In inverno tutti organizziamo viaggi o escursioni in montagna per goderci un po’ di relax in mezzo alla neve o ai boschi. Ma il cane? Possiamo portarlo? La risposta, ovviamente, è sì ma con qualche piccolo accorgimento.
Della neve ti abbiamo già parlato nel precedente articolo. Oggi vogliamo darti qualche consiglio su cani e montagna.

Cani e montagna: escursioni ad alta quota

Come immaginerai, il tuo cane può accompagnarti in tutte le escursioni dove le sue caratteristiche fisiche e la conformazione del terreno lo permettono. La condizione di salute del cane è, da questo punto di vista, fondamentale: un impegno fisico non in linea potrebbe creargli davvero molti problemi quindi il consiglio è quello di un bel check up veterinario per accertarsi delle condizioni fisiche del proprio amico a 4 zampe ed evitargli sforzi che non potrebbe sostenere.

Altra cosa cui bisogna far attenzione: il mal di montagna. Colpisce noi umani ma anche i nostri amici animali, quindi non iniziare subito con escursioni faticose e con tanto dislivello. Abitua il tuo cane man mano, con moderazione. Lo sbalzo di altitudine, infatti, può innervosire il cane, provocargli tosse, nausea e vomito quindi attenti alle sue reazioni: se compaiono questi sintomi, torna a valle e lascia al tuo animale il tempo necessario per abituarsi. Una volta abituato, potrai salire gradualmente, con delle pause intermedie, fino alla tua meta.

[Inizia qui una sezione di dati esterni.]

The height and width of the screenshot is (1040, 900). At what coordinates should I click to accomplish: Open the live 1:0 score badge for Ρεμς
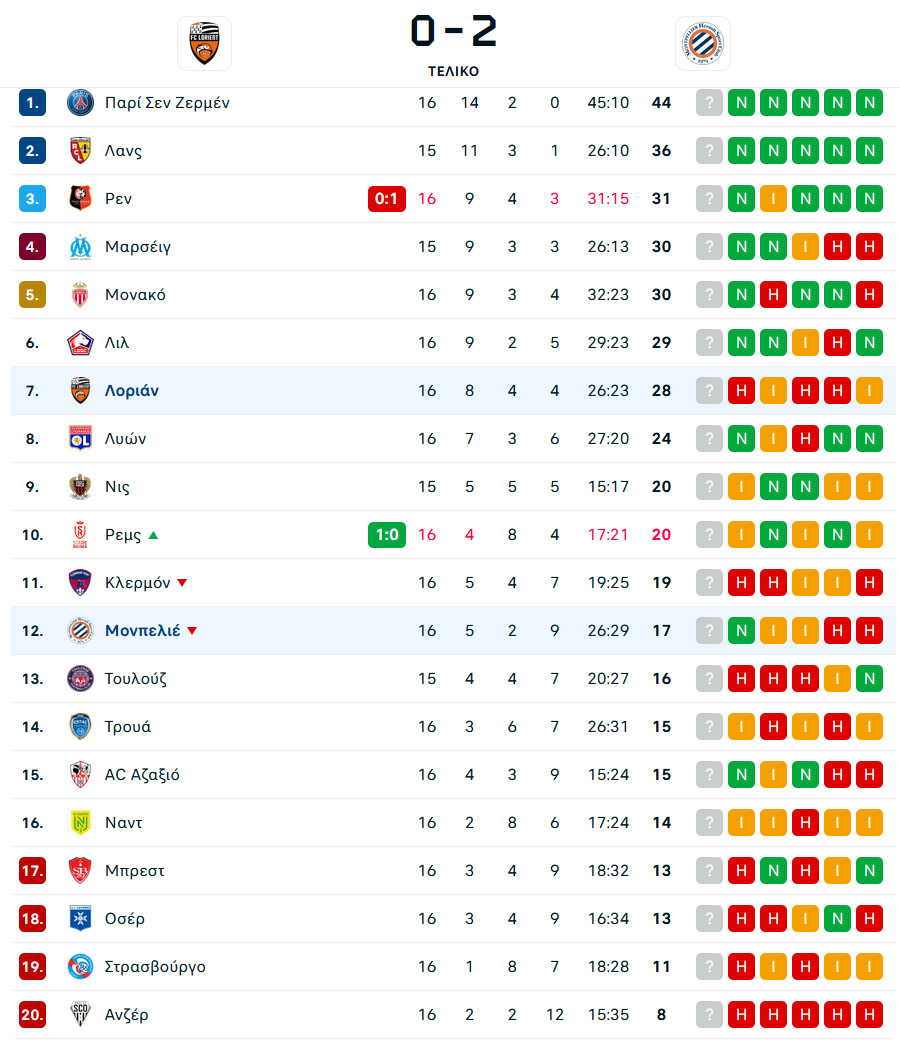pos(387,535)
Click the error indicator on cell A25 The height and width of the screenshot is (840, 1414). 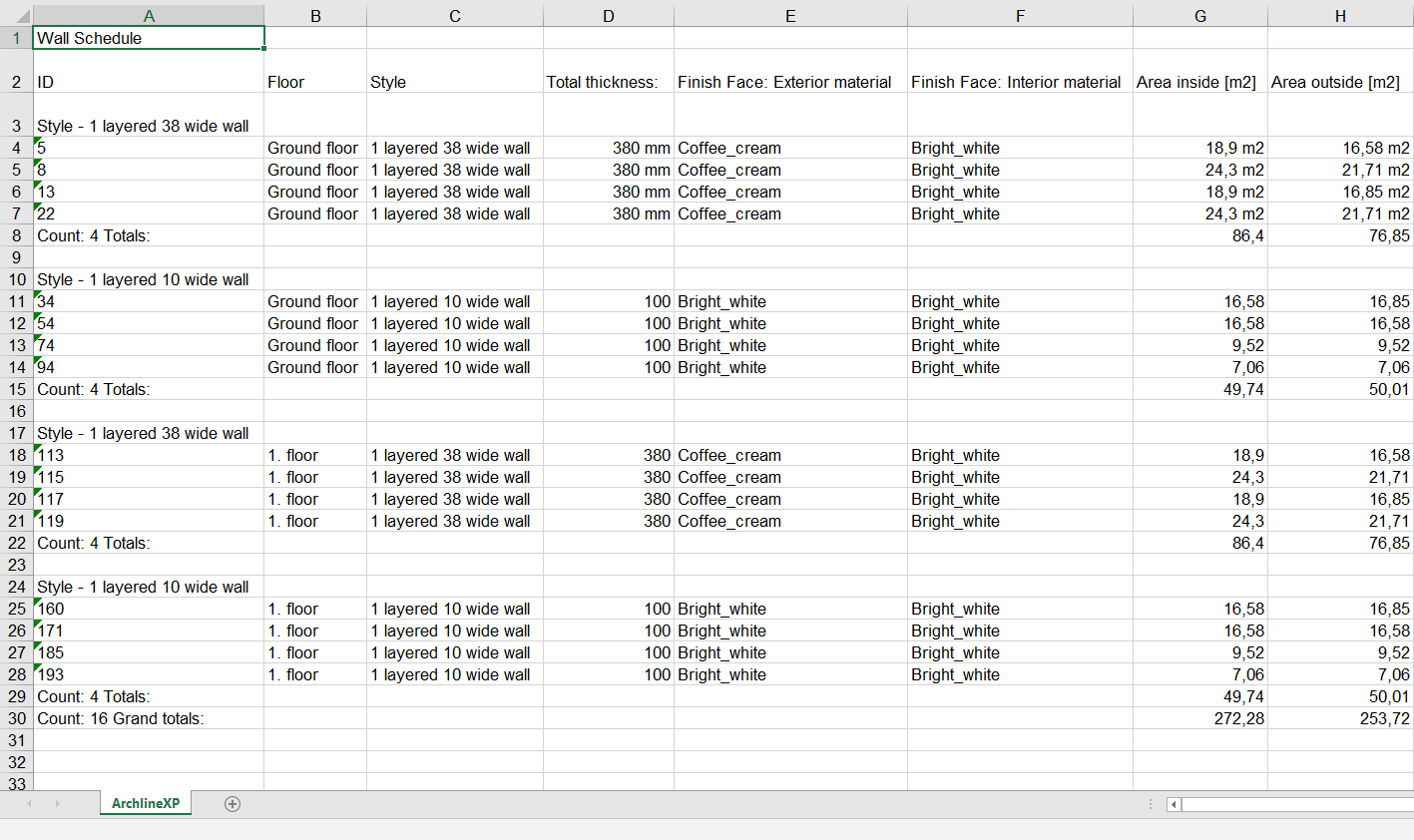click(37, 602)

Cani e boschi: posso fare quello che voglio?

No. Il cane va sempre monitorato, seguito e tenuto, soprattutto se non addestrato, al guinzaglio. I boschi sono luoghi dove divertirsi ma possono anche essere presenti dei pericoli. Vipere, piccoli burroni ma anche cani da pastore che controllano il gregge sono solo alcuni esempi di potenziali pericoli che un cane tenuto libero può incontrare, senza contare il fatto che, se si allontana molto, può perdersi.

Altra cosa importante: divertirsi sì ma con rispetto. Il bosco non è casa nostra e tra alberi e prati vivono anche altri animali, spesso protetti. Il nostro cane non lo sa e potrebbe, per curiosità o per il suo innato istinto predatorio, andare a intaccare quei delicati ecosistemi. Sta a noi padroni la sensibilità di evitare che ciò accada.

Cosa portare durante le escursioni con il cane

Cibo e acqua, per prima cosa. L’acqua delle fonti montane potrebbero essere contaminate da batteri nocivi per il cane, quindi è sempre meglio portarsi acqua sicura da casa.
Inoltre, è necessario avere sempre con sé il guinzaglio (meglio se una pettorina), paletta e sacchetto per i bisogni del tuo cucciolo (gli escrementi dei nostri animali, infatti, possono veicolare parassiti nocivi per la fauna selvatica e provocarne la morte. Raccogliere le deiezioni canine non è solo questione di senso civico ma proprio una ragione sanitaria), corde e moschettoni nel caso il cane cada in qualche avvallamento e un kit di pronto soccorso.
Il kit dovrà contenere almeno:

  • Cortisone
  • Garze e bende
  • Acqua ossigenata
  • Spazzola per il pelo
  • Pinzetta rimuovi-zecche
  • Salviette umide

Ora sei pronto per la tua vacanza col cane all’insegna di sicurezza e divertimento!